Give back each entry unchanged, minus pictures.

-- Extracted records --
________________

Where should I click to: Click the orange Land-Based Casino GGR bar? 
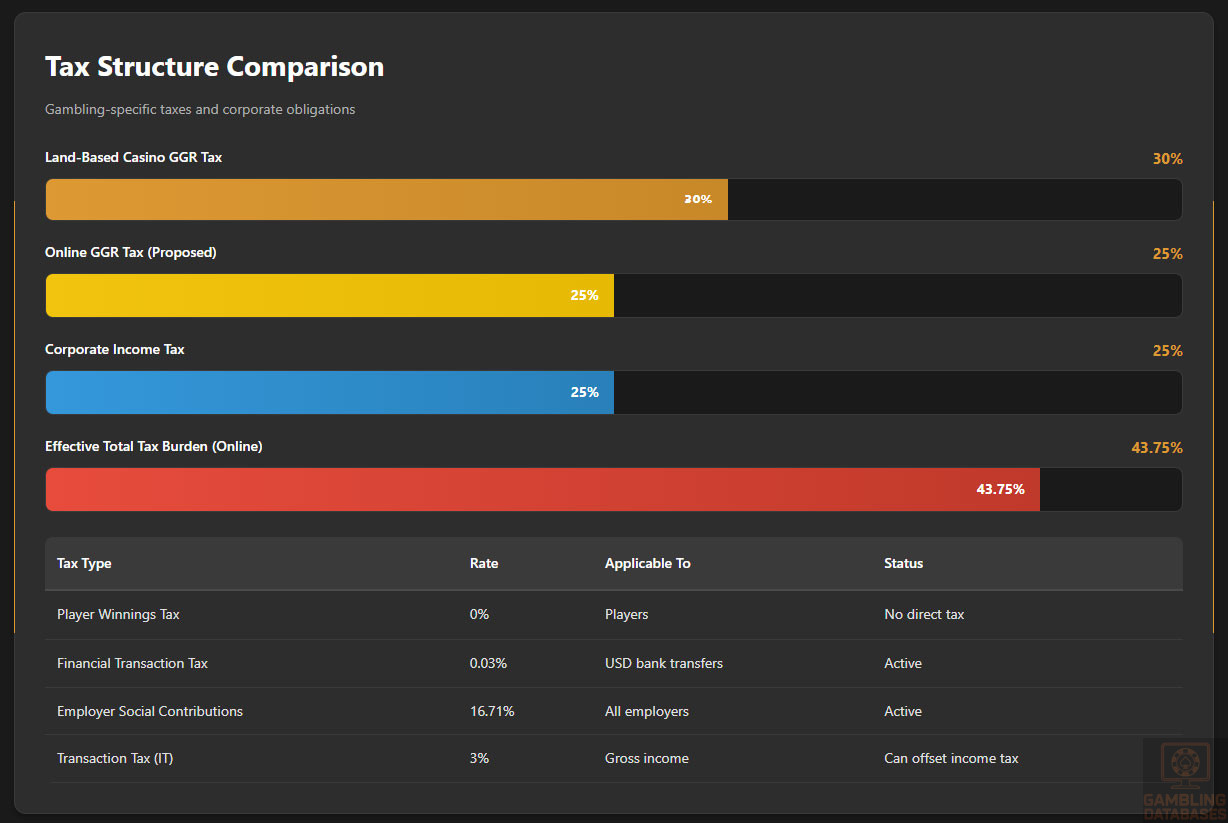click(x=386, y=199)
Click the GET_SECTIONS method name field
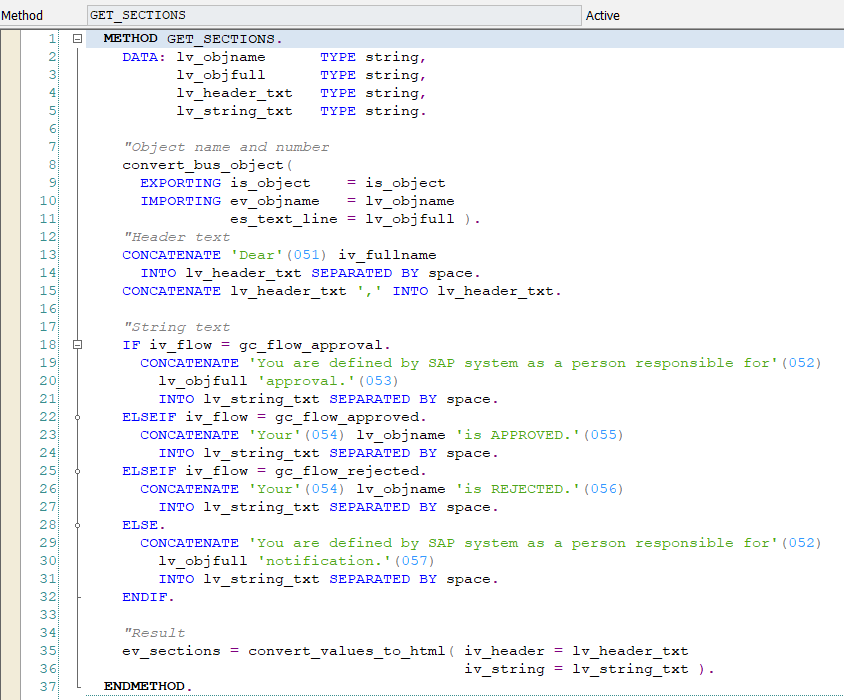The width and height of the screenshot is (844, 700). 332,15
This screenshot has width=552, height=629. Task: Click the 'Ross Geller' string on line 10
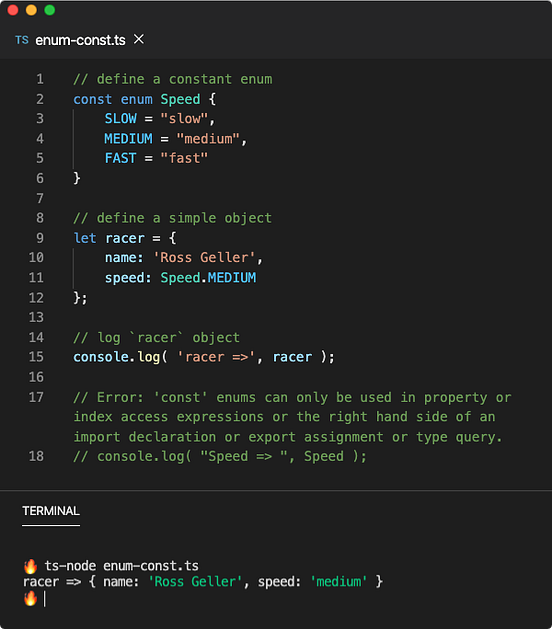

________________

-- Exercise answer --
Where should I click to: Click the orange Land-Based Casino GGR bar? 
click(x=386, y=199)
Click the GET_SECTIONS method name field
The width and height of the screenshot is (844, 700). 332,15
This screenshot has width=552, height=629. Task: Click the 'Ross Geller' string on line 10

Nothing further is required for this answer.